**Required work**
Take every line from the entries below that includes the word "checkbox" and copy it.
+-------+
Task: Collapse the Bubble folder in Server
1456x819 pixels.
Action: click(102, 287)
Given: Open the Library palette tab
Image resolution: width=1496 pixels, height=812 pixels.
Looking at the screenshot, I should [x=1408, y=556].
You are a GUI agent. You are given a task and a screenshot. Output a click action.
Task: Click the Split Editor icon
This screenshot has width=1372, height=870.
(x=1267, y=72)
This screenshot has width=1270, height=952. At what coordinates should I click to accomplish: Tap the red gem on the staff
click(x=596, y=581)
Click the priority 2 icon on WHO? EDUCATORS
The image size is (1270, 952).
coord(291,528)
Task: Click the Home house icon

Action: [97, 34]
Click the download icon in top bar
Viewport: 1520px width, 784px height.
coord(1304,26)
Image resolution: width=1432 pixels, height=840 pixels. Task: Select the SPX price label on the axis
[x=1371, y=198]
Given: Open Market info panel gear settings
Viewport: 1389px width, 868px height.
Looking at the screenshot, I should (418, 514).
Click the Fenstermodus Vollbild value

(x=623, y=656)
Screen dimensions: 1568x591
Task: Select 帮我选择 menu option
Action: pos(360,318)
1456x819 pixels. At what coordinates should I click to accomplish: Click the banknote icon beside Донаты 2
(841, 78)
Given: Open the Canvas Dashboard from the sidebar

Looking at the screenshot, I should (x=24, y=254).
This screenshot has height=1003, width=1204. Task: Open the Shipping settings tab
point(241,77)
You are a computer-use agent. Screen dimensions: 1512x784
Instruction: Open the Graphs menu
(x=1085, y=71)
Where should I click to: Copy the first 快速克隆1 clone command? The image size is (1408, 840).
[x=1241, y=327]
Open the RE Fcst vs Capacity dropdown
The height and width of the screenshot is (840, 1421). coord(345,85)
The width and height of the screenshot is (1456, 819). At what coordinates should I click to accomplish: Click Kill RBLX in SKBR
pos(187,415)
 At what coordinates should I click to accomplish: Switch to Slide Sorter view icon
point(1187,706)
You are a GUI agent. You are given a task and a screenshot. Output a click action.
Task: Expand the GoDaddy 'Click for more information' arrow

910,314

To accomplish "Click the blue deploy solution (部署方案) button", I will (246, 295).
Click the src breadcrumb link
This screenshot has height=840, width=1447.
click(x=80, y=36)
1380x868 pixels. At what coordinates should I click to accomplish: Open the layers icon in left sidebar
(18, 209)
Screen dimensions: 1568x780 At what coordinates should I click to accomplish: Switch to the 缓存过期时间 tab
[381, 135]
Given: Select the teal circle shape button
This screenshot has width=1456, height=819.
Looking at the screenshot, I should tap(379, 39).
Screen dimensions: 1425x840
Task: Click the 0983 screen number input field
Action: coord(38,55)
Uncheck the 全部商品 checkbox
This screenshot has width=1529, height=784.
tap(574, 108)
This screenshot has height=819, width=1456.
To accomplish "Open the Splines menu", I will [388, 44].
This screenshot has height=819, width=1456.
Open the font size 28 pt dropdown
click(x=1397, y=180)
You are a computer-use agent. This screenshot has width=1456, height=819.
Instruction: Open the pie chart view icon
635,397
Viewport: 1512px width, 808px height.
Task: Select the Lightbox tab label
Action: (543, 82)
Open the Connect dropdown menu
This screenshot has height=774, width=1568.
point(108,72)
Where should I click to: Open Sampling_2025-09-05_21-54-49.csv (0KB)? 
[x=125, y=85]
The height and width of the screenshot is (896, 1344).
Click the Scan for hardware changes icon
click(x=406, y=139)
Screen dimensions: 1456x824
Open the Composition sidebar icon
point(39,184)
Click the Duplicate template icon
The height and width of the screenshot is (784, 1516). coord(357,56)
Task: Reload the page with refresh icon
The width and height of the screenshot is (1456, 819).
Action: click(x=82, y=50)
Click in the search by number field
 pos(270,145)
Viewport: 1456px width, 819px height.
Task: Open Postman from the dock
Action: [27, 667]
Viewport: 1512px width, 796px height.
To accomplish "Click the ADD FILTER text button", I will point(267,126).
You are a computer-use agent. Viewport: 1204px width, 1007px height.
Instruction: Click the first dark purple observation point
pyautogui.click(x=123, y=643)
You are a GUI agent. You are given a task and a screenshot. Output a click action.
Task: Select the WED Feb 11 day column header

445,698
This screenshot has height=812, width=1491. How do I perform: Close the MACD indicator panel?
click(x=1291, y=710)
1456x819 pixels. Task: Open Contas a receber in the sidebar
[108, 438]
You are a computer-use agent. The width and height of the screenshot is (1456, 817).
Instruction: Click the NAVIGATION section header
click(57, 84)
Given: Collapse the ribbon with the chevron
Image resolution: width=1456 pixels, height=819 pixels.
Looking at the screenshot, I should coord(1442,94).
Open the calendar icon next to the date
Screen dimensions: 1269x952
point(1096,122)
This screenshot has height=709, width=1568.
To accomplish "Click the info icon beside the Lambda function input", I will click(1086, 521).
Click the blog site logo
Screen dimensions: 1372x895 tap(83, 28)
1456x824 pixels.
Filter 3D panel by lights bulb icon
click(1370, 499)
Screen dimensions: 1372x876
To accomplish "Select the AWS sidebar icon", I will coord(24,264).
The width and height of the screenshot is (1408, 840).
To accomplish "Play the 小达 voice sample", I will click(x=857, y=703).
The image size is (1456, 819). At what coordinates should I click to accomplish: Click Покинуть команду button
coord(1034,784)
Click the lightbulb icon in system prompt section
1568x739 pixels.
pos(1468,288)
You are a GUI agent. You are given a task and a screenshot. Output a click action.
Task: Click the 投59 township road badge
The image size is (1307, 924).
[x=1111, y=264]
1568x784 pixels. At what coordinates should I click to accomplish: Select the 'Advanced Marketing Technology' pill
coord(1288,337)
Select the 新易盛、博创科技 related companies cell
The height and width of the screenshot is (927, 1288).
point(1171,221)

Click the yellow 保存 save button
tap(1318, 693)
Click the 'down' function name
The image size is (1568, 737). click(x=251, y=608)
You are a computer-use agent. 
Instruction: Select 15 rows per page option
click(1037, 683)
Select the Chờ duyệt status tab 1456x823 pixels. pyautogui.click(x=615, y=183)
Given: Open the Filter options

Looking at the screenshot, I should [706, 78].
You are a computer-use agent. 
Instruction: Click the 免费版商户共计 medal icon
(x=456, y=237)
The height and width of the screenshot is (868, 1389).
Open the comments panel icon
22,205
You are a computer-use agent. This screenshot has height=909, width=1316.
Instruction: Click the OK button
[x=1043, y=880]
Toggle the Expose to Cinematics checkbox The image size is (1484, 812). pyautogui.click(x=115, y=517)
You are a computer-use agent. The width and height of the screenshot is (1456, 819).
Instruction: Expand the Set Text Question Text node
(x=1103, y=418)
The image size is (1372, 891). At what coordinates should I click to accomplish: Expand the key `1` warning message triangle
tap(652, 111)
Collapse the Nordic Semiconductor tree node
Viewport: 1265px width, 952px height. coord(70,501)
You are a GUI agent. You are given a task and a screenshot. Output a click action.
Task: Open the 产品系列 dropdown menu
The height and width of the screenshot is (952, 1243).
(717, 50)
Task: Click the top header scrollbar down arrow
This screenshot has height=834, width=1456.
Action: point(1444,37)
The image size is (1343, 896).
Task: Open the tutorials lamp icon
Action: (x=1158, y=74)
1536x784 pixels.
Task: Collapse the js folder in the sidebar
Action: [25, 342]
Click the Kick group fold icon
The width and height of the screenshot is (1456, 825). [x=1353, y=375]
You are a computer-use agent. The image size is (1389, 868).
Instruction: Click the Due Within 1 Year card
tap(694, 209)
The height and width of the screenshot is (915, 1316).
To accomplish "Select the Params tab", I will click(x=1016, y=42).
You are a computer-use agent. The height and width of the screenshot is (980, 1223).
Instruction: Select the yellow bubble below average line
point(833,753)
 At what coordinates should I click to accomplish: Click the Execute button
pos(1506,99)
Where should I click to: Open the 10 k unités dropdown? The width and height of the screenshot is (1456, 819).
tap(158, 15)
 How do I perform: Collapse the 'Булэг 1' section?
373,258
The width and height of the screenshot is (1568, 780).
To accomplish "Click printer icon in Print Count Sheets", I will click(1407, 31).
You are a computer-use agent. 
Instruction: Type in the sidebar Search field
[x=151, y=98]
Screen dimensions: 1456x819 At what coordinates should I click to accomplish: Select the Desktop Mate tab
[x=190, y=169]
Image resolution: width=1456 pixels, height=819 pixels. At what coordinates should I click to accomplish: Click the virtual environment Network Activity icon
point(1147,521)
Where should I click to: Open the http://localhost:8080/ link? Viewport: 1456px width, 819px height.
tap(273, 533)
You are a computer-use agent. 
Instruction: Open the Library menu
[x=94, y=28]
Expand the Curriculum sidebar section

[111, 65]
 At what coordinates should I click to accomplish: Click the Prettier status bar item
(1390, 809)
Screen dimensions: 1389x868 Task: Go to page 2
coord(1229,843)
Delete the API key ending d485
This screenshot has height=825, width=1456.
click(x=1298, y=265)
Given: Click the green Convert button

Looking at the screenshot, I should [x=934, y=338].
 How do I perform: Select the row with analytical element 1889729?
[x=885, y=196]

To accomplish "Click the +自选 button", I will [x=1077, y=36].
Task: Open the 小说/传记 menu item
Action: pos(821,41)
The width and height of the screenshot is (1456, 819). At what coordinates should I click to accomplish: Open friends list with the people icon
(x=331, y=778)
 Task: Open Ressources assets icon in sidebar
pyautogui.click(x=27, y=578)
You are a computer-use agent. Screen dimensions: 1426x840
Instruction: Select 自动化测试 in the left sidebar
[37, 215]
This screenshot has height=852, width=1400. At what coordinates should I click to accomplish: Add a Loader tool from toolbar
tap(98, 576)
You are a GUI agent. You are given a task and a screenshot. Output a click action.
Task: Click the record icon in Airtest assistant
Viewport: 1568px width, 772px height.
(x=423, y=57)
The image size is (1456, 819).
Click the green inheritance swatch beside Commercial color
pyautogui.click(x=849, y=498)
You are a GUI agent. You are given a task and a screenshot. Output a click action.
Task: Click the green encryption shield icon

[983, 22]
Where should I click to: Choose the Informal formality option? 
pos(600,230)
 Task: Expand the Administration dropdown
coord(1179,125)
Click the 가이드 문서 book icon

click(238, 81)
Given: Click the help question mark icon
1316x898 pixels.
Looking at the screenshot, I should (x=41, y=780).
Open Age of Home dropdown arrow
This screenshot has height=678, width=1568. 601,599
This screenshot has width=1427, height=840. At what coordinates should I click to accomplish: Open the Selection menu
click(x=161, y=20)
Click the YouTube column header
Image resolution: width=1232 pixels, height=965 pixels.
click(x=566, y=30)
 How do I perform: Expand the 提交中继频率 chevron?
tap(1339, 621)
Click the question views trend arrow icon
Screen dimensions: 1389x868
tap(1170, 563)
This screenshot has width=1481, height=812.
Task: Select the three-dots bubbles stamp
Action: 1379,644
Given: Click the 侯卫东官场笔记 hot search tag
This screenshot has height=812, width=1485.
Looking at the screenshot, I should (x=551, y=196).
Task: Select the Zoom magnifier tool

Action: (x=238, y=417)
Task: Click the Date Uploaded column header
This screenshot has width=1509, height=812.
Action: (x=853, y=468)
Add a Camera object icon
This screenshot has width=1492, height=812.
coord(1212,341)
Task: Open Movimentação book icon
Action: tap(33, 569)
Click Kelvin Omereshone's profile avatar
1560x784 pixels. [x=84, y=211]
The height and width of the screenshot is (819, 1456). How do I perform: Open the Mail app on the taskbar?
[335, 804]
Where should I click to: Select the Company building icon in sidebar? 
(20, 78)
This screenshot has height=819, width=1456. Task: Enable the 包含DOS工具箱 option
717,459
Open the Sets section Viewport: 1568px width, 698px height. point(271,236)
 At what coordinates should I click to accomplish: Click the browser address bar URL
+-------+
**Answer below**
Uncheck the 全部商品 checkbox
Toggle the Expose to Cinematics checkbox The image size is (1484, 812). pyautogui.click(x=115, y=517)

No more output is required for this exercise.